Willhelm was fixated by lube and turning Japanese this season.
It was a scrum to get into the Bernhard Willhelm presentation held at the Palais de Bourse but once in, we were faced with a pleasing cacophony of a presentation that asserted what we love about Bernhard Willhelm. From last season's experimentation with Japanese fabrications and techniques, Willhelm took his theme one step further by interpreting his vision of Japan through the collection. This wasn't a cultural homage but a mix up where the whole point is to be in lost in translation. Kimono fabrics, shapes and Japanese calligraphy were in the mix but thrown in with Willhelm's way of cutting and other pop culture references.
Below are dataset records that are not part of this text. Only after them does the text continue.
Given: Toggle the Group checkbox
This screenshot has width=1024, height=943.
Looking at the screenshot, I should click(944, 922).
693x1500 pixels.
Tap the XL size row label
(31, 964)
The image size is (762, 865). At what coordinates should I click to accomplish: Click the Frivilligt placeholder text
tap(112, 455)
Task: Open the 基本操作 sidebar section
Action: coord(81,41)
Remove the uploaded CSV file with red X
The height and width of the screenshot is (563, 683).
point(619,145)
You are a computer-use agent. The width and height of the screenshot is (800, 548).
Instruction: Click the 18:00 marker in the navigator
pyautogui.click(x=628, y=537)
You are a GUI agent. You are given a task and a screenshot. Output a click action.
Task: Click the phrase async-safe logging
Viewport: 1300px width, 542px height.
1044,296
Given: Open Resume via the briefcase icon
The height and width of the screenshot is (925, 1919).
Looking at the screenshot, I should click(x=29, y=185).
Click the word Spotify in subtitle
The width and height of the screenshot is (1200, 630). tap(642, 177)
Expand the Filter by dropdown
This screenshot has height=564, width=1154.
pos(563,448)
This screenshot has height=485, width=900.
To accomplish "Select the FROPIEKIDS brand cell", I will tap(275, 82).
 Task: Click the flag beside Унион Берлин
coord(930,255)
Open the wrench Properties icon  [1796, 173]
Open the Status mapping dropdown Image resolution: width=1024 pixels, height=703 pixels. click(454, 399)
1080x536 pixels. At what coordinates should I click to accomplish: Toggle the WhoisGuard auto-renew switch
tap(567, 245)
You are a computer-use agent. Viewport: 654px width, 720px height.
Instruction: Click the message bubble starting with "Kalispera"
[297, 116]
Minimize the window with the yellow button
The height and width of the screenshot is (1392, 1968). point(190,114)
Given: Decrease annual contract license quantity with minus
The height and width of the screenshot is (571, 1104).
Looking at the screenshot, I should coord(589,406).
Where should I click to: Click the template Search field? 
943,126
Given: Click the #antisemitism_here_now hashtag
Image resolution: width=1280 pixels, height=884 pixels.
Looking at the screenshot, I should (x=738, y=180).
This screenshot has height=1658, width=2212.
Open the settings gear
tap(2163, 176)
We didn't know what to make of the models fanning, pouring slime from a watering can, lifing weights made out of protein shake mixes and stabbing the wall in mock-anger but we're perfectly ok not delving too deep into analysis of Willhelm's imaginings.
Dazed Digital: What made you decide to do a presentation this season?
Bernhard Willhelm: This time, it was about my friends. This installation is done by Christophe Hamaide. he's part of an artist group called Assume Vivid Astro Focus.
I wanted to have a bit of interaction between objects, models and some slime. I call it lube. The theme of the show is trans, a kind of twilight. When you put over lube over something, the object changes as the lube is dripping down and I think it can be quite beautiful. You could see it as a sexual thing, a more disgusting thing but it can be quite beautiful. The clothes we do - we always take things that are considered ugly and then try and make it into something beautiful.
DD: The collection of course wasn't about lube, so what were you exploring?
Bernhard Willhelm: I wanted to do something based on kimono fabrics, kimono cuts and Japanese calligraphy and we used many Japanese girls. I think our biggest fanclub is in Japan. For me, Japan is the most exotic place because I don't understand a word. This is for me very exotic - something I don't know.
It goes back vice versa. Like the 60s never looked so good as it did in Japan. They got all these rockabilly looks and when it went to Japan, they probably found it very exotic. They probably didn't know a thing about rock n'roll culture but they took it and made it their own so that's what I'm trying to do with Japanese culture.
There was a lot of kimono shapes we used, but cut in my way of cutting. For the fabrics, some of it is Japanese silks or cottons. We used tie dye. So I tried to adapt Japanese culture and techniques into the collection and make it into something absurd and ridiculous.
DD: What's the significance of what the models are doing in the presentation?
Bernhard Willhelm: I wanted this interaction between these surreal objects and models. I'll leave it open to people how they want to interpret it. It's good to give models something to do rather than having them walk up and down a catwalk.